Source records
• • •
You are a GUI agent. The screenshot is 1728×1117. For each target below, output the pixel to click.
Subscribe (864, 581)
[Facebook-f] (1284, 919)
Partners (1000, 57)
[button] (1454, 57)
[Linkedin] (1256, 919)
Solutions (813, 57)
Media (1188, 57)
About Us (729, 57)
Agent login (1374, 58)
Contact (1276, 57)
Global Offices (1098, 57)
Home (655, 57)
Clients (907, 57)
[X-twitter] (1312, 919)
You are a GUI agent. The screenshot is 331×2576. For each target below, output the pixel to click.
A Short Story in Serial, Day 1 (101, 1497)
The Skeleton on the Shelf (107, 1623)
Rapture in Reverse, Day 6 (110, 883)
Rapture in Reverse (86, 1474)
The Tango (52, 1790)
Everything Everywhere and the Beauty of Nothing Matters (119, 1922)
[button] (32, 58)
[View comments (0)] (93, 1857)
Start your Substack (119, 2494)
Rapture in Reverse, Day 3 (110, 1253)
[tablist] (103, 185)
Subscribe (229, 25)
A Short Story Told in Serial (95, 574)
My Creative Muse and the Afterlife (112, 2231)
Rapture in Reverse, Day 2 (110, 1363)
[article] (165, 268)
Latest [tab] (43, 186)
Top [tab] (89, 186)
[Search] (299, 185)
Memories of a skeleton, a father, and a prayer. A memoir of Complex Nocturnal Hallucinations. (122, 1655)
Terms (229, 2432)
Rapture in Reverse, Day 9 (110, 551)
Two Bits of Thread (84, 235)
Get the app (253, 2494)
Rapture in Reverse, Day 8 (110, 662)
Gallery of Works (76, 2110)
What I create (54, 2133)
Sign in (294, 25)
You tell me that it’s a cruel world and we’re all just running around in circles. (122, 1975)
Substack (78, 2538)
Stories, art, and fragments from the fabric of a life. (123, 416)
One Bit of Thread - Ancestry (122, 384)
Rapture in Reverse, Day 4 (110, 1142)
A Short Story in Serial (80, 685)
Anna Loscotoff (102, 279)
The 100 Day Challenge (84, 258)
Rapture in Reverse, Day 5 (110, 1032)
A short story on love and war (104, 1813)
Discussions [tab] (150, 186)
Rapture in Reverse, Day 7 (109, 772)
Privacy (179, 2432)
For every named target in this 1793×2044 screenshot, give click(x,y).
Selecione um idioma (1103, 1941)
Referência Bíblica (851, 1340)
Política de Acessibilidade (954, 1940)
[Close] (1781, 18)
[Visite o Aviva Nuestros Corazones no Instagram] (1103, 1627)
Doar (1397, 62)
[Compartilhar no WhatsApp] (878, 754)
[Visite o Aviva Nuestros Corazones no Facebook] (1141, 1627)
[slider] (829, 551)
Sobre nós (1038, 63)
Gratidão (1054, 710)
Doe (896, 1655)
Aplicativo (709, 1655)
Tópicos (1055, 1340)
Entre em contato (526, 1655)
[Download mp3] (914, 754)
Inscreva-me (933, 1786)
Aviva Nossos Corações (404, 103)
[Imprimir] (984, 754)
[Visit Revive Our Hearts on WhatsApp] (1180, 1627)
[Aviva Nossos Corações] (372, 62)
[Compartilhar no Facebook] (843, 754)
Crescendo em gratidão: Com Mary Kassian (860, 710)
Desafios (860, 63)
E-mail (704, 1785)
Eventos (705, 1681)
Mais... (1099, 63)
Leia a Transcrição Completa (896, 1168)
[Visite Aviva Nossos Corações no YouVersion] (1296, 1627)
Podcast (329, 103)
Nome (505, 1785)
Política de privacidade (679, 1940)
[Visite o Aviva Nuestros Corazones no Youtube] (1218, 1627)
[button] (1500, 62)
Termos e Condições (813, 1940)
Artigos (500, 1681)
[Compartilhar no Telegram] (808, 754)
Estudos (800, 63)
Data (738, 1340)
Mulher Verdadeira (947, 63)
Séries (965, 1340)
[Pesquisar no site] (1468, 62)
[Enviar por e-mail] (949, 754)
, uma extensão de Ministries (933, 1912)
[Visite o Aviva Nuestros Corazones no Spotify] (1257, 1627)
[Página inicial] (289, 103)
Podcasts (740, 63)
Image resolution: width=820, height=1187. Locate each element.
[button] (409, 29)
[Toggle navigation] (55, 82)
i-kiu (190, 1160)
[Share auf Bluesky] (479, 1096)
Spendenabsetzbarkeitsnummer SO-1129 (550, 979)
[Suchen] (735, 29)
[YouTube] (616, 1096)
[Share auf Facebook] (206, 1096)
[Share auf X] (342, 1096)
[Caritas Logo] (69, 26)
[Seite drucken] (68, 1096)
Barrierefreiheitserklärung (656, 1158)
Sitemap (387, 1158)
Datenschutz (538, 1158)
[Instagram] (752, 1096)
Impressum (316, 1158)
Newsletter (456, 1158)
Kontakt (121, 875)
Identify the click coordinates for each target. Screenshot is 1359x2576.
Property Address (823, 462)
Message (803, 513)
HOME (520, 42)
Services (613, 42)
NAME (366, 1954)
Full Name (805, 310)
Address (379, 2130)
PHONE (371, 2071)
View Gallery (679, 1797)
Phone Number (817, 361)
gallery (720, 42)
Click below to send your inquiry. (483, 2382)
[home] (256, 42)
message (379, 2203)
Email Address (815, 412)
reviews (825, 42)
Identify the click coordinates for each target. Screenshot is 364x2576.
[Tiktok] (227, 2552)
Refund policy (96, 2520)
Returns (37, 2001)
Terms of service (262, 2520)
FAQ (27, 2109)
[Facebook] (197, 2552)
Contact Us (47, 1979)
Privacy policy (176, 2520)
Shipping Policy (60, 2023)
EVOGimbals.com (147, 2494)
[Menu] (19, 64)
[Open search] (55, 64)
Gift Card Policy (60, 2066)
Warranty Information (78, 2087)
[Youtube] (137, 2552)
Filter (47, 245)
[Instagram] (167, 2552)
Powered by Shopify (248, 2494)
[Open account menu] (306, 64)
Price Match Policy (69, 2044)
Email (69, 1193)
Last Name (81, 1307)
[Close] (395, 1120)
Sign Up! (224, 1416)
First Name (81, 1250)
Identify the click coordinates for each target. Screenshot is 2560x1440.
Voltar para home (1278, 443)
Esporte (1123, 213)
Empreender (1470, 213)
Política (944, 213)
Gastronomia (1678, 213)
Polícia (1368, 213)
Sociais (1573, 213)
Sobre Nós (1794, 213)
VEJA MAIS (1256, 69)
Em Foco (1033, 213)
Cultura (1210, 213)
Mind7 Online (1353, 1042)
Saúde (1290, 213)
• • •
**What the task requires**
Read through the entries, then copy every line where the string "Address" is found.

**Reply to the exercise**
Property Address (823, 462)
Address (379, 2130)
Email Address (815, 412)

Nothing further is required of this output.